This post was imported from my old Drupal blog. To see the full thing, including comments, it's best to visit the Internet Archive.

My last post showed a visualisation of the Guardian’s MP’s Expenses data, ported into a Talis triplestore. Here’s a screenshot of another one (follow the link for the interactive version). The files that are used to create it are attached to this post.

Graphs of highest 25 expense claims in each party

There are several things that are frustrating about creating these visualisations, which I want to discuss because I think they lead to some lessons about what data publilshers and members of the semantic web community should do to make these things easy. The first thing I want to talk about is datatyping.

In RDF, literal values can be plain literals, in which case they may have an associated language; XML literals, in which case they have structure; or typed literals, which have a particular datatype, usually one of the ones defined by XML Schema.

The easiest kinds of literals to create, especially in RDF/XML, are plain literals. Indeed some formats don’t even support the creation of typed literals. So RDF often contains values that are actually numbers or dates, but that are plain literals rather than being typed with an appropriate datatype.

In the RDF for the MP’s expenses data, many of the figures are typed as xsd:int but some (such as salary and total claim) are untyped. Which means that:

  • sorting on them within the SPARQL query is done alphabetically rather than numerically
  • automated conversions into, say, JSON, will usually convert them into strings rather than numbers, or have to take a stab in the dark and assume that they are numeric based on their format

When I created the visualisation shown above, for example, I did a sort on the total-claim property to get the top 25 claimants, but that wasn’t what I actually got because I wasn’t sorting on a number.

Now the question of whether an element’s value intrinsically has a particular type or is merely given a type for the purposes of processing is something that has caused religious wars within the XML community. And in those wars I have always come down firmly on the side of typing being a matter of interpretation.

But with RDF I think it’s different, for two reasons:

First, unless I’m mistaken (and excepting extensions that may have been made by individual processors) the main mechanism that we have for processing RDF – SPARQL – does not support casting a plain literal into a typed literal. So there is simply no way of sorting numerically based on a plain literal. This could be viewed as a deficiency of SPARQL which might be addressed in a future version.
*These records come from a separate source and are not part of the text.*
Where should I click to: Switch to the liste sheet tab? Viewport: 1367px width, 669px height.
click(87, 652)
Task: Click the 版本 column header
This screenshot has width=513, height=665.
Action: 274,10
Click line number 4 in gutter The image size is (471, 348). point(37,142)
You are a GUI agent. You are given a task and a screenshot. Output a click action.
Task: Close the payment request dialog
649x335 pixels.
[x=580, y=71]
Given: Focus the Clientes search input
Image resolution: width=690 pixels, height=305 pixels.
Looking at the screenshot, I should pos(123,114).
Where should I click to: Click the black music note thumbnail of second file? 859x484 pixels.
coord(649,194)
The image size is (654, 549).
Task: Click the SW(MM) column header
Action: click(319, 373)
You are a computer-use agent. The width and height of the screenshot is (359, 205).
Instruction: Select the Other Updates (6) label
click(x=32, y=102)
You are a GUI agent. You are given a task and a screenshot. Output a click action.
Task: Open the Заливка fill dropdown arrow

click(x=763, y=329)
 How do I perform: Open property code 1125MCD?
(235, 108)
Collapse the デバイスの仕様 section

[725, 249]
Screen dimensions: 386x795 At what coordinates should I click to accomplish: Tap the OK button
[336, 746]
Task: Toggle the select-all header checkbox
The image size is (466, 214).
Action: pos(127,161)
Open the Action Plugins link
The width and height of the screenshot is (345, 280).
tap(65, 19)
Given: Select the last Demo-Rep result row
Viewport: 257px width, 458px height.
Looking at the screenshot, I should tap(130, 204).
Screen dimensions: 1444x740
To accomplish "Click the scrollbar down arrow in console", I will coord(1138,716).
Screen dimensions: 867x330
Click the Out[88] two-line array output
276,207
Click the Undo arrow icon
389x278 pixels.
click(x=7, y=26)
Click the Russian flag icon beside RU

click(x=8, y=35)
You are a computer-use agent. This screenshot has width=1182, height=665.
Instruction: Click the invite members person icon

Second, one of the much-cited advantages of RDF is that it is self-describing. You can make requests to the URIs used for properties and classes to find out more information about them. But self-describing should apply to literal values too. If a value is a date, it should be labelled as a date; if it’s a number it should be labelled as a number.

So how about these as guidelines for creating RDF that would make processing RDF easier:

  • if the literal is XML, it should be an XML literal (obviously)
  • if the literal is in a particular language (such as a description or a name), it should be a plain literal with that language
  • otherwise it should be given an appropriate datatype